Wonder Woman disse...

Ar, realmente a reuunião de familia tem muito que se diga...
A mim em pleno jantar um dos participantes perguntou quando é eu teria filhos, eu nem tive tempo de reacção porque a minha mãe ( que vive em negação absoluta) respondeu imediatamente que eu não era pessoa para isso mas que o meu irmão vai ter, para compensar 3 ou 4,:p.
Há situações que não valem a pena o aborrecimento, que nenhum argumento derruba a formatação existente, o vinho velho é favoravel a discussões vazias, e nestes casos mais vale sair e fumar um garret...

Anónimo disse...

Anonymous:
A distância que me separa da minha familia é tão grande como a de qualquer outra pessoa, querendo isto dizer que até somos bastante próximos! O facto de (ainda) não lhes ter revelado a minha identidade sexual, é só uma questão de oportunidade! E na ceia de Natal de 2006, mais uma vez não me pareceu oportuno! Mas sim, não é a fumar cigarros que resolverei a questão...

SK:
Conheço bem as teorias da psicossomática! Mas, o que me irrita seriamente neste caso específico, são as inferencias directas. Trocando por miúdos, apesar de a Srª ter 3 filhos, um ex-marido, pais e outras pessoas importantes na sua vida, apesar desta Srª ter um negócio próprio, apesar de esta Srª ter-se divorciado recentemente, apesar de tudo isto e mais algumas coisas, infere-se directamente que o casamento da filha com a namorada é o responsável pelo deterioramento do estado de saúde da Srª.

Anónimo disse...

Minerva, Noz, Grace, Always, M.S.B, The City Lights, borbolet@, Guinhas & Wonder:

Obrigada pela solidariedade!!! :P

Anónimo disse...

Mas apesar disso tudo, de toda a conjuntura passada e presente da Sr.ª, não quer dizer que "isto" não contribua significativamente. Claro que haverão outras coisas a interferir e é lamentável que tenham apenas pegado numa... pq? Não sei. Mas consigo lembrar-me imediatamente de uma boa meia dúzia de razões, inclusive a do preconceito puro e duro.

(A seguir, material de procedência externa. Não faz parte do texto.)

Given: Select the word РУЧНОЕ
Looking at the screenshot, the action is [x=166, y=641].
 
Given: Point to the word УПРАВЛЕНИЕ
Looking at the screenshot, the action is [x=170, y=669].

Mas isto que me disseste a mim, devias ter-lhes dito a eles. Eu só respondi ao que tu escreveste. Não conheço "o caso" nem estava lá.
Bjs

Duca disse...

Deixa lá AR, pior que isso é estarmos com familiares afastados que resolveram fazer uma aproximação em nome do bom do espírito de natal e, durante a consoada, saírem-se com esta: "Vocês conhecem a não sei quantas? Parece que a gaja é esquisita! Coitados daqueles pais, já não lhes bastava o mariconço do filho!" e comigo de seguida a disparar: "Pois o melhor é eu sair da mesa porque sou tão esquisita como essa gaja e ainda posso causar alguma indigestão!"
Os tais familiares ficaram calados a olhar-me de soslaio e o ambiente ficou de cortar à faca!
Ainda bem! Talvez assim não tenham mais ataques de espírito de natal.

wind disse...

Queres encontrar lógica em preconceitos que não têm lógica?:)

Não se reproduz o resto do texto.